Their ruling says there was “uncertainty” about whether or not the mission would scale back or enhance emissions and “the reports and materials obtained by the respondents made clear that the precise outcome could not be predicted”. Subsequently they thought-about the federal government’s determination that the mission was suitable with the Paris settlement was “tenable”.

As British judges are unelected, they’re cautious of overturning selections made by elected politicians until they clearly break the regulation.

What occurs subsequent?

Pals of the Earth legal professionals are mulling over whether or not to take the case to the supreme courtroom. If the UK does again the mission, it’s more likely to be the final international fossil gas mission it helps.

Lemos remains to be hopeful. She mentioned: “We believe there is a chance for an appeal and there’s a chance for us to win… I still have hope that things can turn”.

On the bottom in Mozambique, the mission has been suspended due to a vicious armed insurgency, which has pressured about one million individuals to flee.

In October 2022, Complete mentioned it was making ready to restart the mission in early 2023. It made comparable bulletins in 2022.

Case for the defence

A spokesperson for Wooden Mackenzie mentioned that the corporate had delivered what the consumer had requested for and the consumer had accepted its work.

The spokesperson mentioned the corporate “did include analysis of scope three emissions with clear guidance about potential constraints to the analysis”.

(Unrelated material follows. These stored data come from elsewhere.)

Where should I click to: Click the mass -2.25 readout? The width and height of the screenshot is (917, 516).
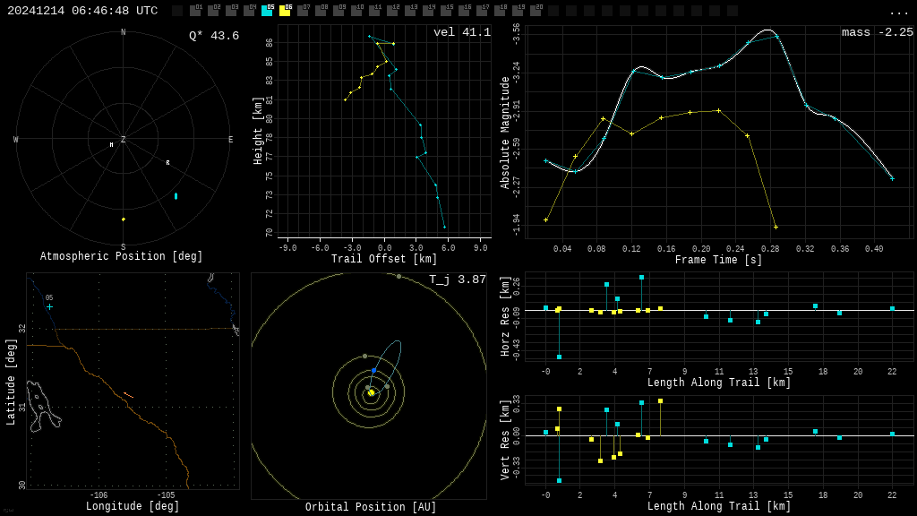877,33
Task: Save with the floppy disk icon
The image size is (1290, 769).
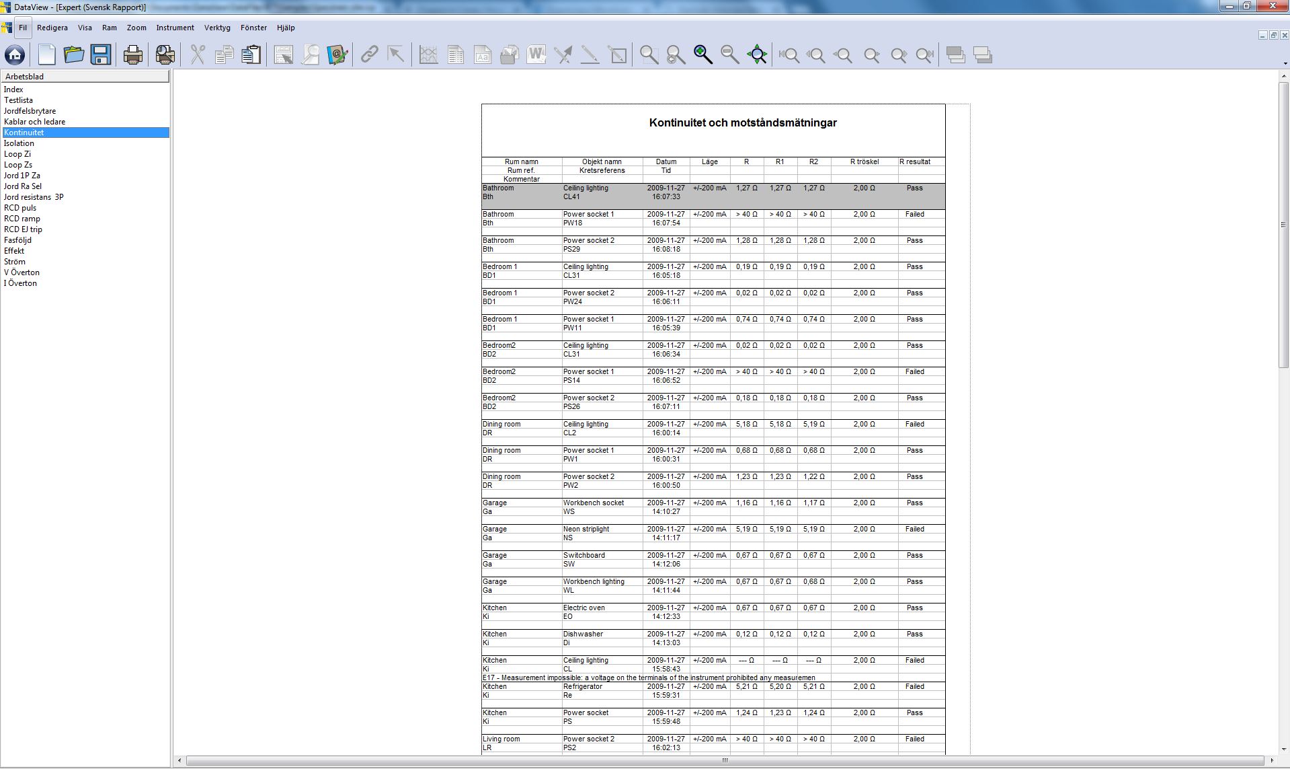Action: (101, 55)
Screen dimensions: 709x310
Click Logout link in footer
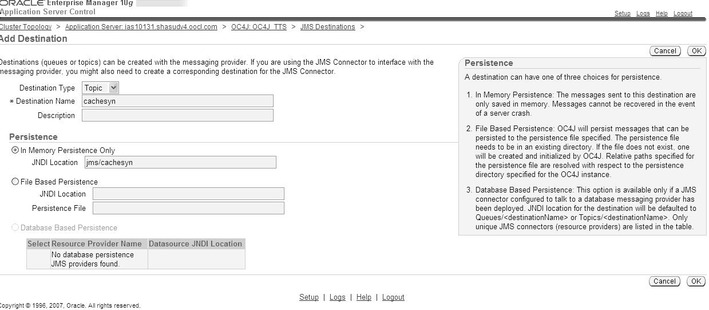(x=393, y=297)
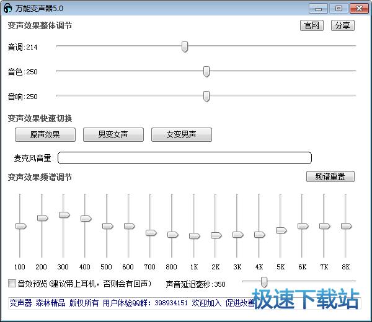Click the 声音延迟毫秒 delay slider handle

coord(264,282)
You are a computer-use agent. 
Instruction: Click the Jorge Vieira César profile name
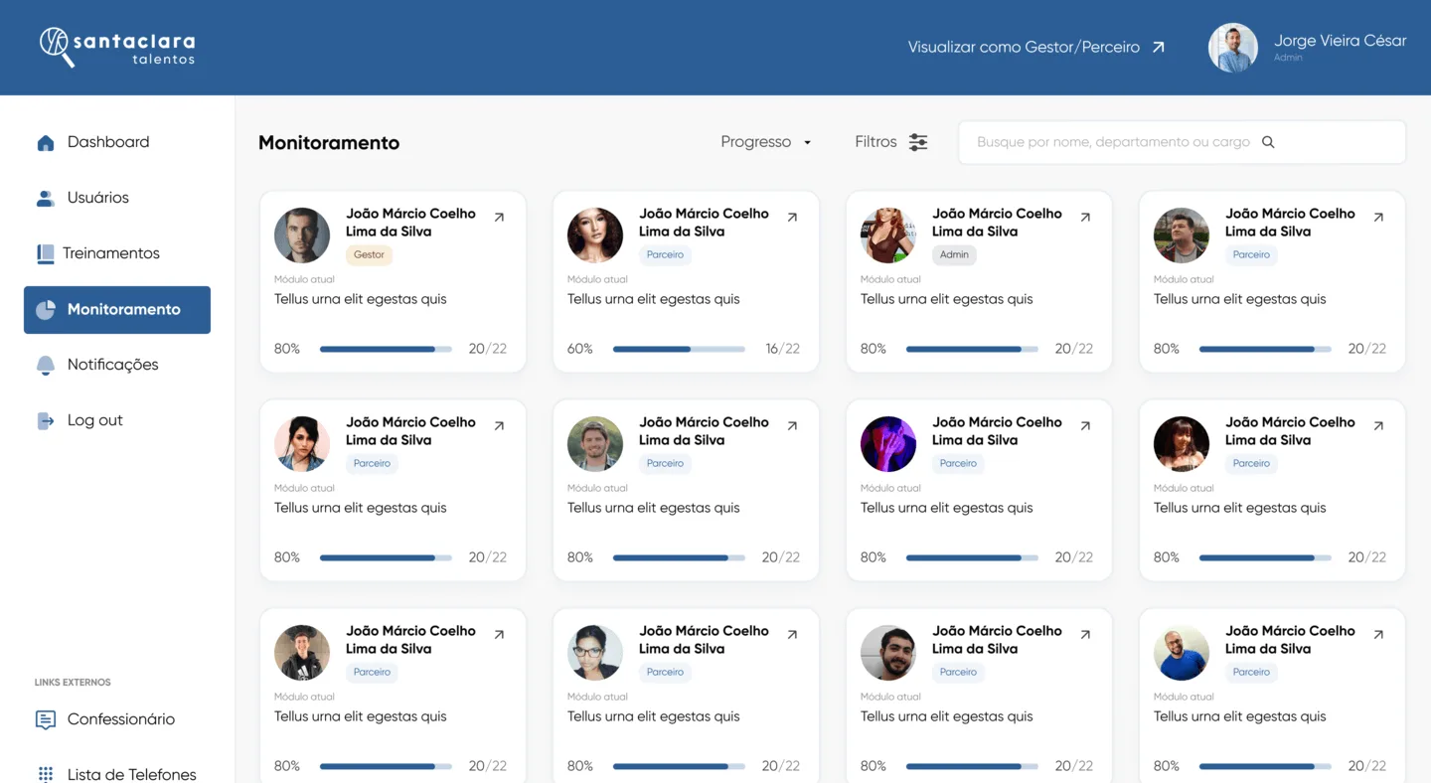point(1340,42)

A spokesperson for Complete mentioned that the mission’s operational emissions are decrease than different comparable tasks, Complete helps conserving temperatures nicely beneath 2C above pre-industrial ranges. They claimed that gasoline is a “transition fuel” which is able to displace coal and assist Complete meet its goal to succeed in internet zero by 2050.

The spokesperson added that Complete “strongly refutes” claims that the invention of gasoline has worsened armed battle. They pointed to the creation of an financial growth data workplace within the metropolis of Pemba and a promise to coach greater than 2,500 younger individuals.

A spokesperson for UK Export Finance informed Local weather Dwelling they welcomed the courtroom’s newest determination and “stay assured that UKEF follows sturdy and internationally recognised due diligence earlier than offering any assist for abroad tasks”.

They mentioned the UK authorities not helps fossil fuels abroad besides in restricted circumstances and is “committed to helping countries across the globe move away from their dependence on fossil fuels and accelerate to net zero”. UKEF has pledged to assist extra inexperienced exports and decarbonise its portfolio by 2050.